LE DOMANDE SENZA RISPOSTA

Il comunicato della Procura cerca di chiarire solo che cosa sia stato fatto, non gli aspetti contestati nella richiesta di procedimento disciplinare. Quelli cioè che vengono contestati nella promozione di azione disciplinare che ci risulta. E cioè: perché non è stata sequestrata casa Ciontoli, il luogo del delitto, ma anzi è stato concesso alla famiglia di tornarci già la sera dopo? Perché non è stata fatta una perquisizione, anziché un sopralluogo accompagnato da Antonio, nelle ore successive alla morte di Marco? Perché non sono stati sentiti tutti gli altri vicini di casa?

Il secondo grande punto che viene contestato alla dottoressa D’Amore riguarda il motivo per cui a Martina non è stato contestato il reato di calunnia quando avrebbe mentito sul maresciallo Izzo e la posizione del proiettile? “Dopo che ho saputo che il ragazzo è morto non ho parlato più con nessuno”, ha detto il maresciallo Roberto Izzo. Ma nonostante ciò Martina non è mai stata indagata per calunnia.

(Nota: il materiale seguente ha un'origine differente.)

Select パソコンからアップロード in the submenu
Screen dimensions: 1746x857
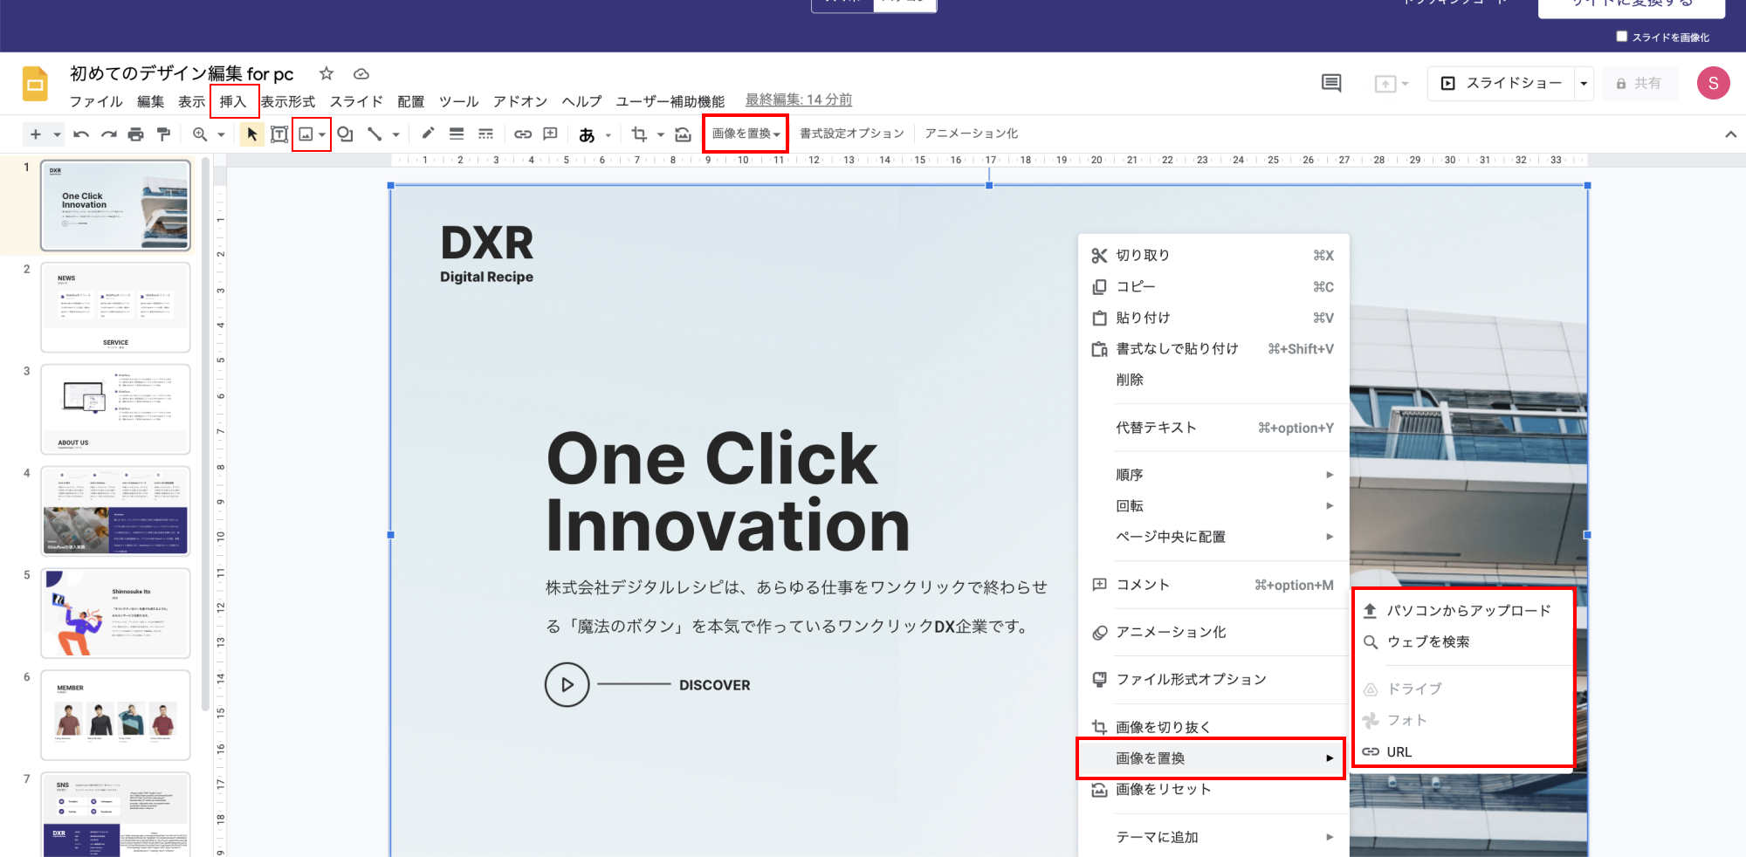(1468, 611)
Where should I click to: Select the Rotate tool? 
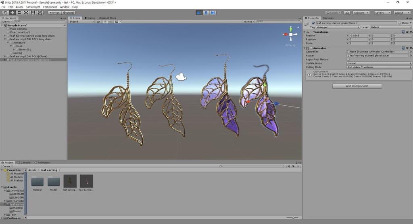(19, 13)
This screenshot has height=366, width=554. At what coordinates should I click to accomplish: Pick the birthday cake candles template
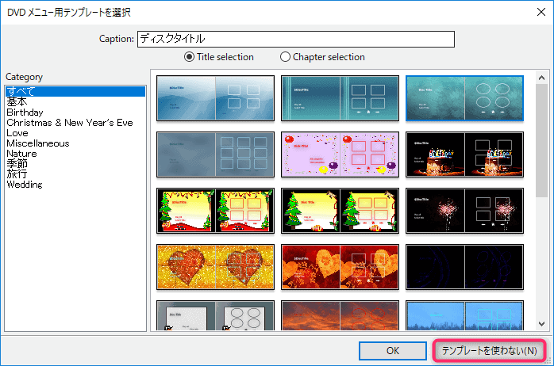[464, 154]
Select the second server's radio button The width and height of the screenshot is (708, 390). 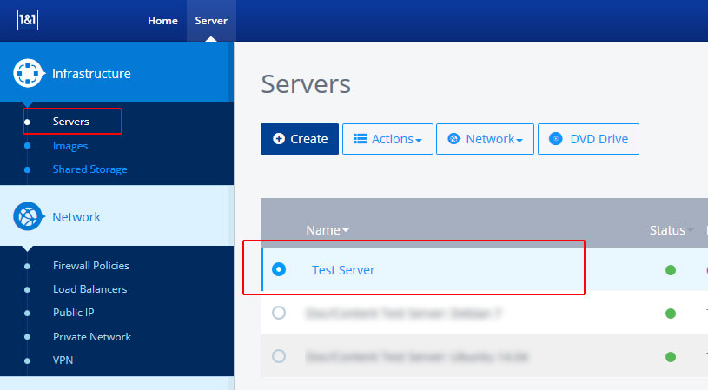pyautogui.click(x=279, y=313)
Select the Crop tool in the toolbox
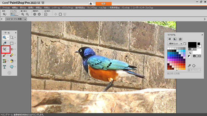 [x=5, y=49]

Siamo riusciti a contattare l’ex procuratore Gianfranco Amendola, che era a capo della procura di Civitavecchia all’epoca dei fatti. “Se c’è un magistrato che ha dimostrato il massimo di professionalità, competenza e intelligenza in queste indagini è proprio la collega D’Amore. In poche ore ha deciso di intercettare tutti quelli che erano sotto interrogatorio”, dice. Invece sulla questione del mancato sequestro di casa Ciontoli ha un altro punto di vista: “Questa è una favola. Che bisogna c’era? Dopo mezz’ora dalla morte di quel povero Cristo c’erano i Carabinieri di Civitavecchia con personale specializzato. Hanno perquisito e sequestrato tutti gli indumenti. I genitori del povero Marco dovrebbero fare un monumento alla collega. Non capisco di che cosa ci si voglia lamentare”.